Applicable only to Google BigQuery (v2) and Microsoft Azure Synapse Analytics destinations, the _sdc_primary_keys
table contains a list of the tables in an integration schema and the columns those tables use as Primary Keys. Every integration schema created by Stitch will contain this table.
In this guide, we’ll cover:
Applicable destinations
This guide is applicable to the following destinations:
Usage in replication
Because some destinations don’t have native support for Primary Keys, Stitch uses the _sdc_primary_keys
table to store Primary Key information and de-dupe data during loading incrementally-replicated tables.
De-duplicating data only applies to tables using an Incremental Replication Method and destinations configured to use Upsert loading. This ensures that only the most recent version of a record is loaded into the table.
Tables using Full Table Replication are not de-duped, but loaded in full during each replication job.
Determining Primary Keys
Depending on the data source type, Primary Keys are determined in one of two ways:
-
For database integrations, Primary Keys are defined by you in the source database.
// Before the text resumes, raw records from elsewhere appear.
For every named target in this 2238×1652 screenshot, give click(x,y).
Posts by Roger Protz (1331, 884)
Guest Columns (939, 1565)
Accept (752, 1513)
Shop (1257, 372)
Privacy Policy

These will usually be columns with a Primary Key constrant or some other equivalent, depending on the type of database being used.
Note: For database views you set to replicate in Stitch, the Primary Key will be the field you define for the view during setup.
-
For SaaS integrations, Primary Keys are pre-defined by Stitch. Refer to the schema documentation for your SaaS integration for info on the Primary Keys Stitch uses for specific tables.
Primary Keys table creation
Every schema created by a Stitch integration contains a _sdc_primary_keys
table, which Stitch uses to store the Primary Key data for every table set to replicate.
Note: Stitch will create the _sdc_primary_keys
even if none of the tables in the integration have a Primary Key. Primary Key data will be added to the table when and if a table is replicated that has a defined Primary Key. This means it’s possible to have an empty _sdc_primary_keys
table.
Primary Keys table schema
The _sdc_primary_keys
table contains the following columns:
Column name | Data type | Description |
table_name | STRING |
The name of the table in the integration schema. Example data:emails
|
column_name | STRING |
The name of the column used as the table’s Primary Key. If a table uses multiple columns as a composite Primary Key, there will be a row for each column the table uses. Example data:email_id
|
ordinal_position | INTEGER |
Note: This column is only applicable to Microsoft Azure Synapse Analytics destinations. When Stitch receives data, Primary Keys are provided in an array. For example: The value of this column corresponds to the index of the column in the array Stitch receives. Example data:0
|
Example tables
For every column a table uses as a Primary Key, the _sdc_primary_keys
table will contain a row containing the table’s name, the name of the column, and for Microsoft Azure Synapse Analytics destinations, the column’s position in the Primary Key array Stitch receives.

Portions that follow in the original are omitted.